╭─ Supplied records

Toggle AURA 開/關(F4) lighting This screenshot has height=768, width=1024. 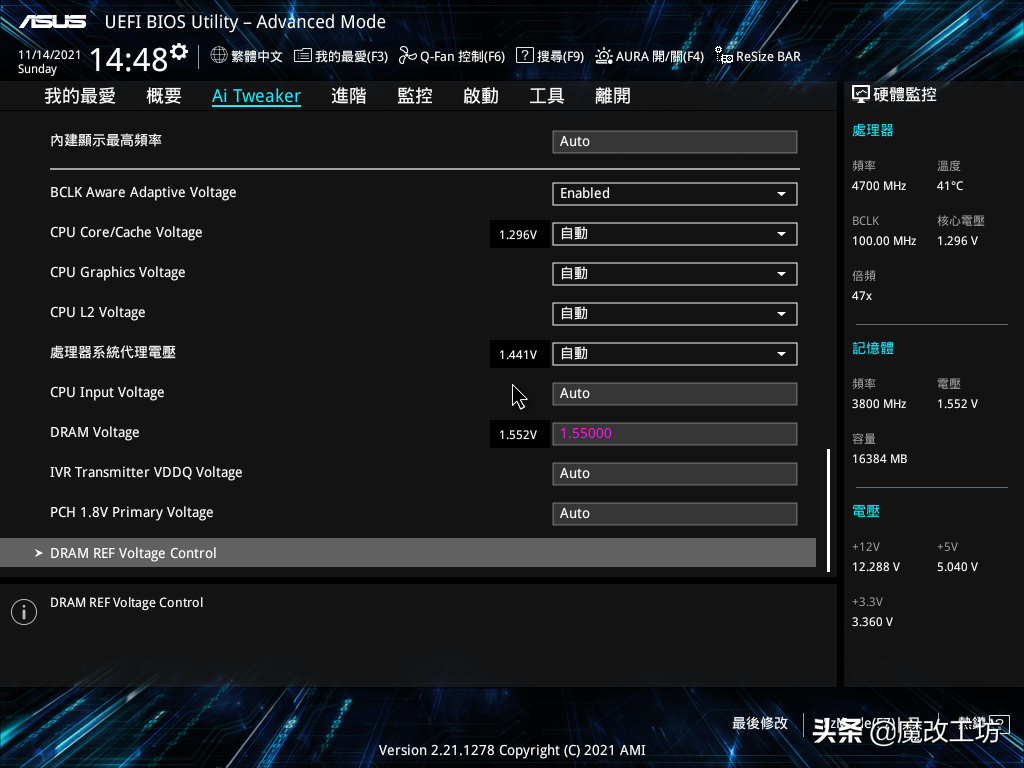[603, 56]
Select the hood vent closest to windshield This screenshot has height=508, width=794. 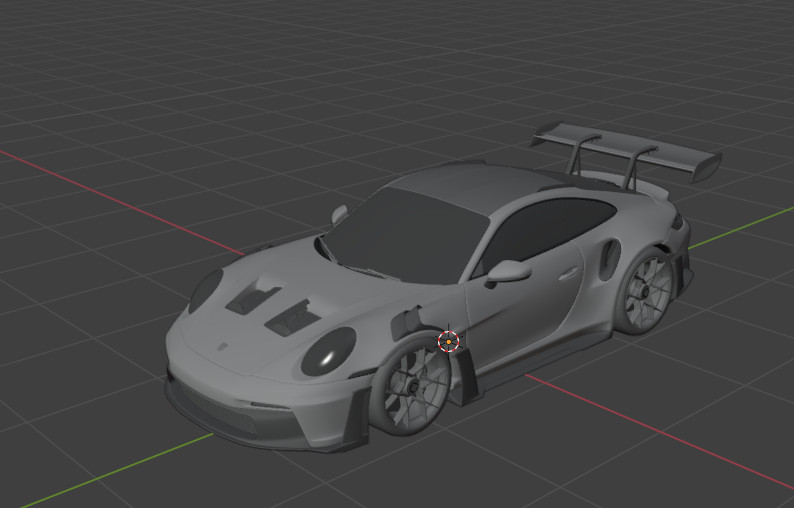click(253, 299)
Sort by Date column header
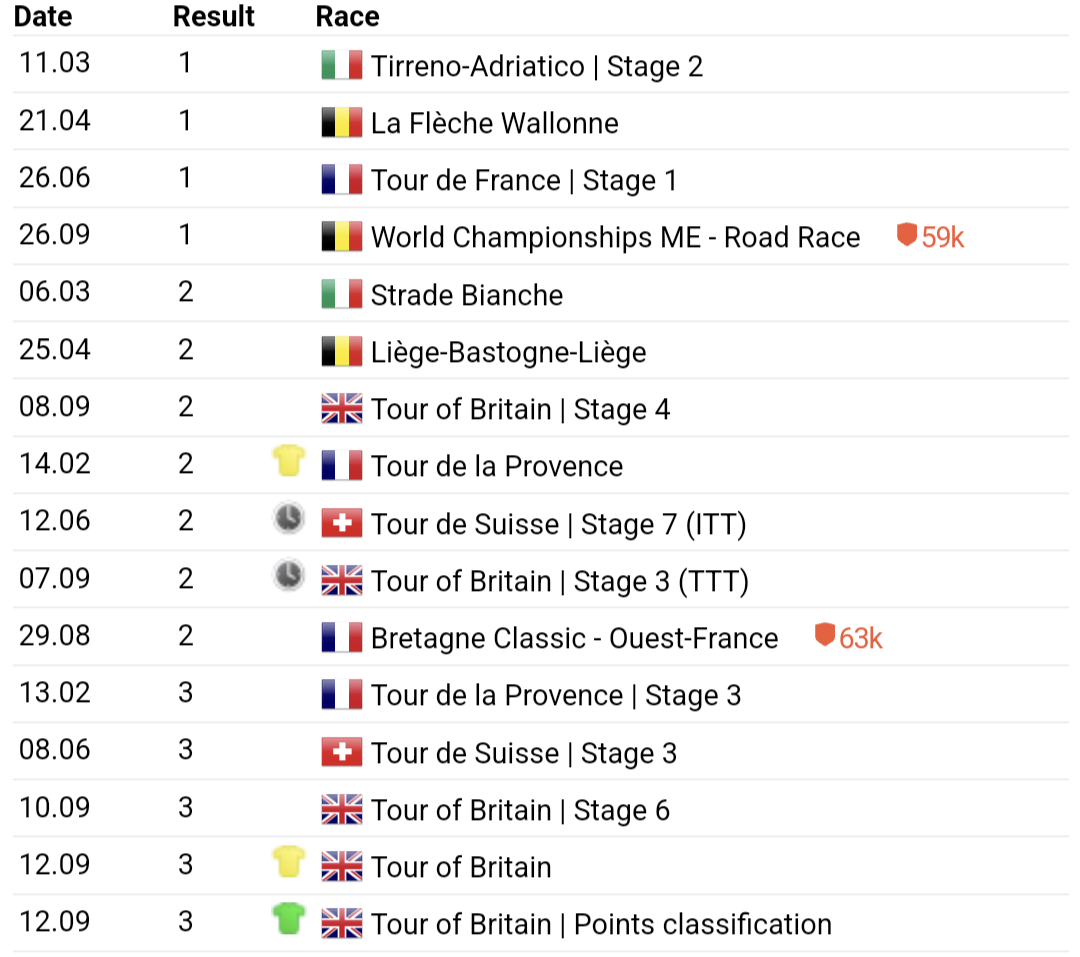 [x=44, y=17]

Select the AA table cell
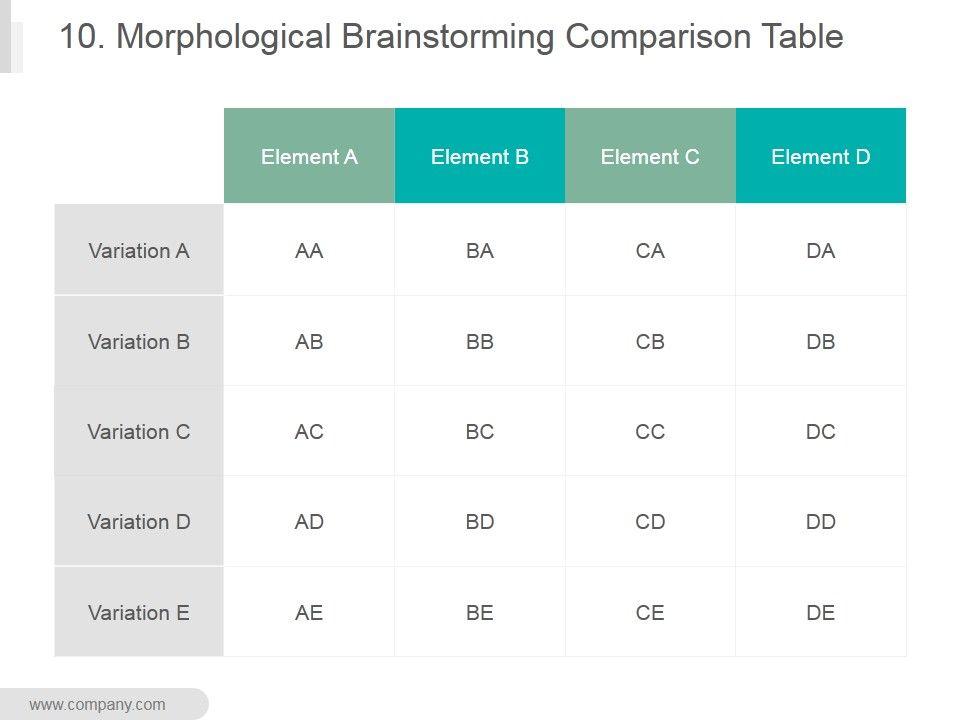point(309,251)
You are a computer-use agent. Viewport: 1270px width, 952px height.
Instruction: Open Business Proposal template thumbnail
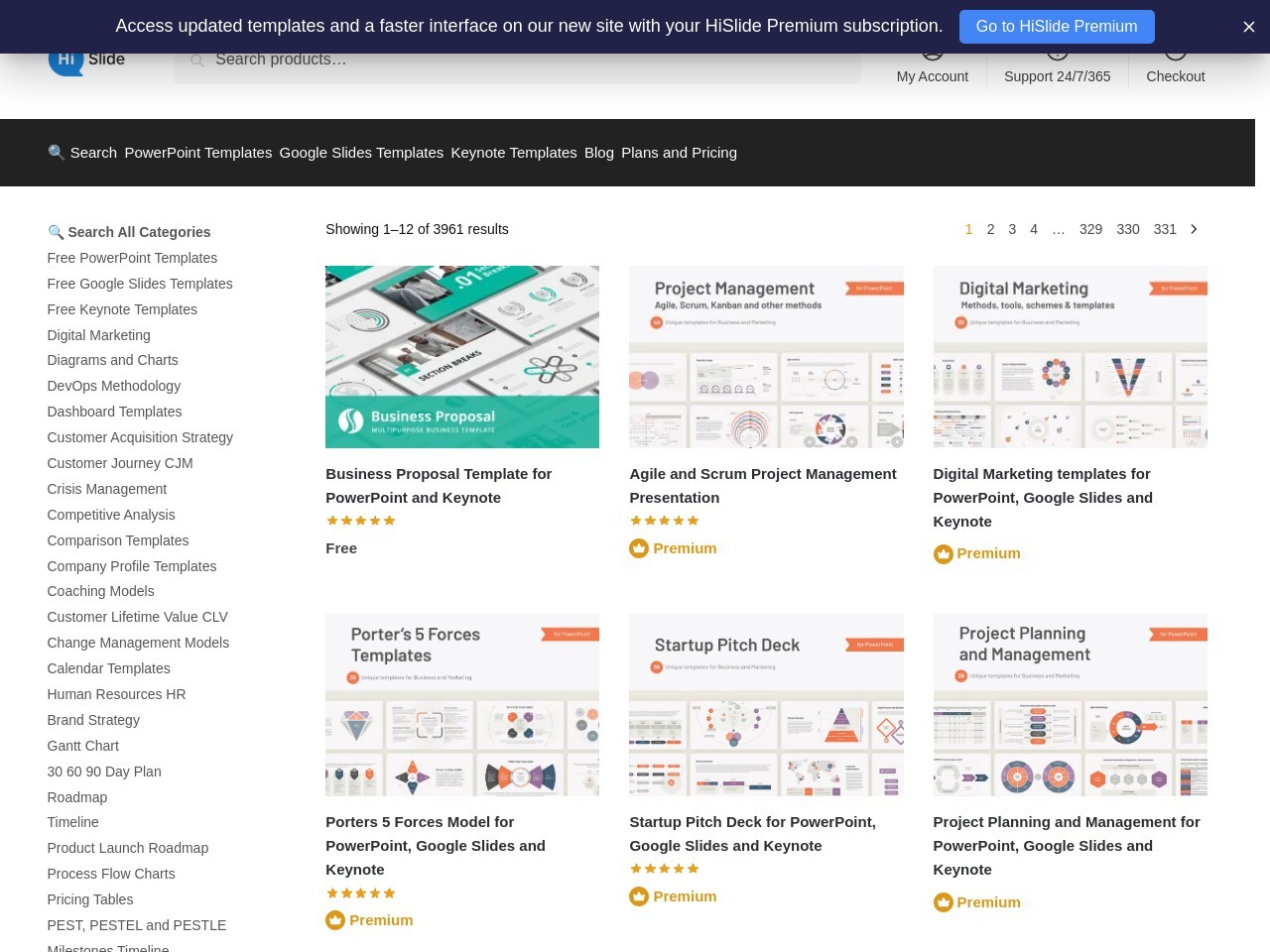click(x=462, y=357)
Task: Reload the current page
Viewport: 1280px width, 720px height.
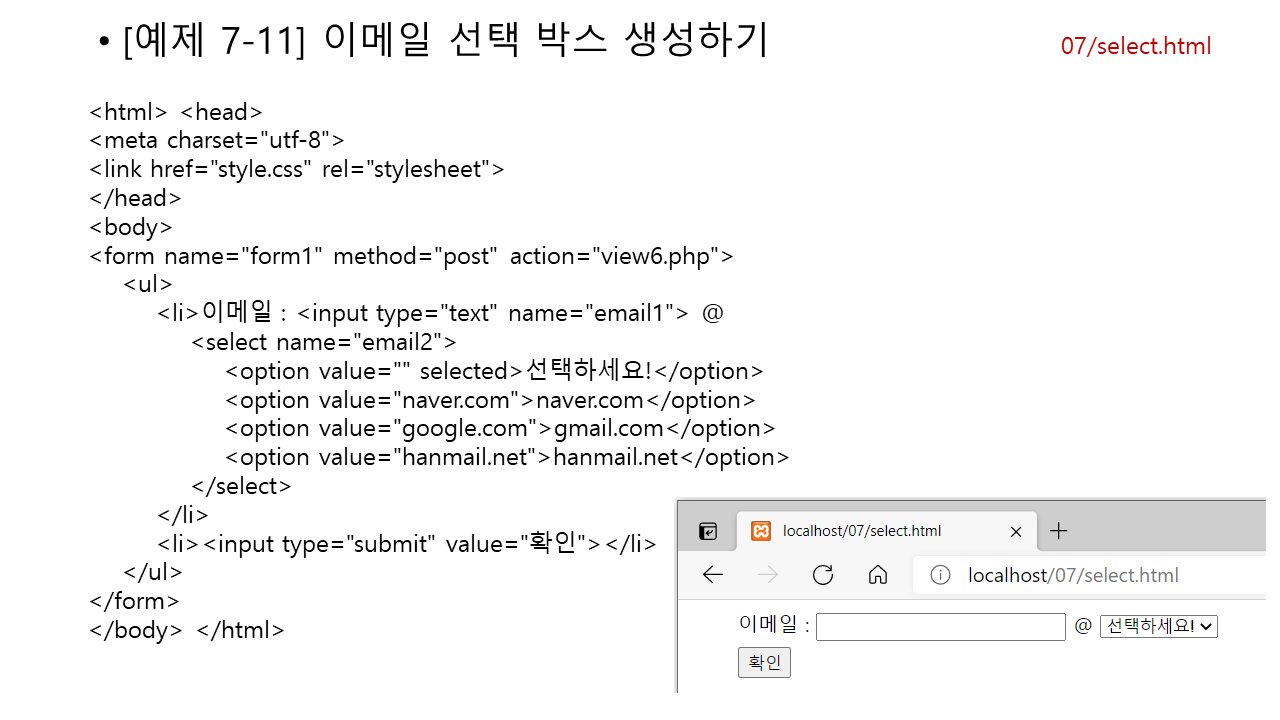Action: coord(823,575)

╰─

- _What you need to do_
Each line from the one containing "Instruction: Open Business" through the last line of the listing must be copied exactly, and the pictures must not be.

- _Result below_
Instruction: Open Business Proposal template thumbnail
click(x=462, y=357)
Task: Reload the current page
Viewport: 1280px width, 720px height.
Action: coord(823,575)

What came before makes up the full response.